___ Source information

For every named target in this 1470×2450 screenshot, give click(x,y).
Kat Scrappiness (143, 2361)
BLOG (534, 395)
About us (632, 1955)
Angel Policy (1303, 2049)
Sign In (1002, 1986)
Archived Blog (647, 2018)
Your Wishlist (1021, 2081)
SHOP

______

▶ Problem
Copy out exactly the lines between the line with "About us (632, 1955)" and the last line of the entries, counting both of those lines.

▶ Answer
About us (632, 1955)
Angel Policy (1303, 2049)
Sign In (1002, 1986)
Archived Blog (647, 2018)
Your Wishlist (1021, 2081)
SHOP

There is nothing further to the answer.